Entro giugno 2026 sarà applicata in Italia la nuova direttiva UE sulla trasparenza retributiva, pensata per contrastare il gender pay gap e garantire equità nelle retribuzioni. La maggior parte delle imprese non è ancora pronta ad affrontare questa innovazione.
Punti chiave della direttiva
1. Obbligo di indicare la retribuzione o un range nelle offerte di lavoro
Le aziende dovranno specificare il compenso previsto nell’offerta di impiego, evitando di chiedere ai candidati informazioni sulla retribuzione passata, per favorire negoziazioni aperte e meritocratiche.
2. Politiche retributive basate su criteri oggettivi e trasparenti
Le imprese dovranno definire compensi chiari e neutrali rispetto al genere, favorendo un sistema meritocratico a beneficio di tutti i collaboratori.
3. Diritto individuale e collettivo alla trasparenza
I lavoratori potranno chiedere informazioni sui livelli salariali applicati nel proprio ruolo o in ruoli equivalenti. Le organizzazioni sindacali potranno accedere a dati su retribuzione media, mediana e componenti accessorie.
4. Controllo su divari retributivi superiori al 5%
Se emerge una differenza salariale superiore al 5% tra ruoli equivalenti, l’azienda dovrà fornire una motivazione chiara e documentata.
5. Strumenti a tutela dei lavoratori
In presenza di discriminazioni salariali di genere, la direttiva introduce:
- inversione dell’onere della prova,
- diritto a un risarcimento diretto (“ab initio”),
- sanzioni amministrative in caso di violazioni.
Stato attuale delle imprese italiane
Una ricerca su oltre 200 imprese rivela che:
- il 64% non indica la retribuzione nelle offerte di lavoro;
- il 62% si affida ancora a criteri interni non trasparenti o ai CCNL;
- solo il 26% utilizza sistemi oggettivi di valutazione del ruolo (grading);
- solo l’8% condivide le politiche retributive con tutto il personale;
- il 68% non monitora il divario retributivo di genere;
- il 72% non si sente pronto a implementare la direttiva;
- il 46% ritiene di necessitare supporto per farlo correttamente.

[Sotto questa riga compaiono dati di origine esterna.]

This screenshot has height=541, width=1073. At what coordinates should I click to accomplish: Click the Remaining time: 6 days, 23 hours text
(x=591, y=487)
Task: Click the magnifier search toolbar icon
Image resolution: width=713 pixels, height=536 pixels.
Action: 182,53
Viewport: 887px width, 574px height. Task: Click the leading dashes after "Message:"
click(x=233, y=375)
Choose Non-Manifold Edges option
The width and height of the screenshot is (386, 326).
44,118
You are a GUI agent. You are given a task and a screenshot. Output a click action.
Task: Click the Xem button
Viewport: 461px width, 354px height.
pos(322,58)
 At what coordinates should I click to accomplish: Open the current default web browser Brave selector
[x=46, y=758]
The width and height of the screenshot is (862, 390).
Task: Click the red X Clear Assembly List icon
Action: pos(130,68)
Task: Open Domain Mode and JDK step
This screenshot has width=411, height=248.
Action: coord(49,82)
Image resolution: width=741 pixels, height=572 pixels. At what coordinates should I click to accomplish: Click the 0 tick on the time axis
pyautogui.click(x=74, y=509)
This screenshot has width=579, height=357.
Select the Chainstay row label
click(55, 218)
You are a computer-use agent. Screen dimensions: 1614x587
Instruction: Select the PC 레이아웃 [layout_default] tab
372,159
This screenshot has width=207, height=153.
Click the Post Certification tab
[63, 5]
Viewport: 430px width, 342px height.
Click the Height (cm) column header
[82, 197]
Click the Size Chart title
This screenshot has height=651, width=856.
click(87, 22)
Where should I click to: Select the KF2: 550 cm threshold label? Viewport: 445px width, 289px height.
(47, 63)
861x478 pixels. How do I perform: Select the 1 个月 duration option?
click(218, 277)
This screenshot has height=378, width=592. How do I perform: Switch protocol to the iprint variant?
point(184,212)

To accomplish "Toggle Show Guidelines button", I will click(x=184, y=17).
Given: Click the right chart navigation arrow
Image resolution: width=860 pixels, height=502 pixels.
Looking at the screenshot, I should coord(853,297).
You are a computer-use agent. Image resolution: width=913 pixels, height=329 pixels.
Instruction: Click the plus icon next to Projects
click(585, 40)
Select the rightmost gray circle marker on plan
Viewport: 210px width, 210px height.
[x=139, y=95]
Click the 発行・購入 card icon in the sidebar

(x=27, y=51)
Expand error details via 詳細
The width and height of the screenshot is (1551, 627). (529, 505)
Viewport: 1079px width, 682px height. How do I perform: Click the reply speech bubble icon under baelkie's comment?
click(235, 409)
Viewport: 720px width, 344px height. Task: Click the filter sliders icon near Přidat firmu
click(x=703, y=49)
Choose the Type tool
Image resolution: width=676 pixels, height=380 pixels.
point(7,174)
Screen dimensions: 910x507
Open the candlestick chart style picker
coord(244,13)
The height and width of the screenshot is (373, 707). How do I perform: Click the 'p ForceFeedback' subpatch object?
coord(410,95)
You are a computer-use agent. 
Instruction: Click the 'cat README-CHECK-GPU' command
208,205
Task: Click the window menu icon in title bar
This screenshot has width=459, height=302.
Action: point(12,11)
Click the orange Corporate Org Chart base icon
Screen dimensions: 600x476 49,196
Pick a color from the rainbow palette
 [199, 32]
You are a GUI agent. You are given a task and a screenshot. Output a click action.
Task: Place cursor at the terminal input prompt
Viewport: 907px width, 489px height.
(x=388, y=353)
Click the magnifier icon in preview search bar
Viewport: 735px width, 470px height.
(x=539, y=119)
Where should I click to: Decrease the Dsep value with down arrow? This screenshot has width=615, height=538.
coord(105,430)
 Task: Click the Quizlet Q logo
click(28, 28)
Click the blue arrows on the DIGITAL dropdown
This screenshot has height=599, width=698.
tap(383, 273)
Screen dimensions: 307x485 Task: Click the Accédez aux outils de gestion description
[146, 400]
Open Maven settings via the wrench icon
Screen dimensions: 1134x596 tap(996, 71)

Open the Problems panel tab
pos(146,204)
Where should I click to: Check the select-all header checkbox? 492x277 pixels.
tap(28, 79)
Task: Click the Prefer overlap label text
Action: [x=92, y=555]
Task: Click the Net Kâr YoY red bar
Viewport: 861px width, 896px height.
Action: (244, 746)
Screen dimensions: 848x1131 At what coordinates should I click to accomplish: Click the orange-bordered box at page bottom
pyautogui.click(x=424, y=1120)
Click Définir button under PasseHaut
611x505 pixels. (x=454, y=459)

Implicazioni strategiche per le aziende
Per conformarsi alla direttiva entro il 2026, le imprese italiane dovranno:
- introdurre trasparenza nelle offerte di lavoro e nei criteri retributivi;
- costruire sistemi di monitoraggio delle equità retributive;
- predisporre politiche salariali definite, oggettive e accessibili a tutti i collaboratori;
- potenziare il dialogo interno su temi retributivi, coinvolgendo anche i sindacati.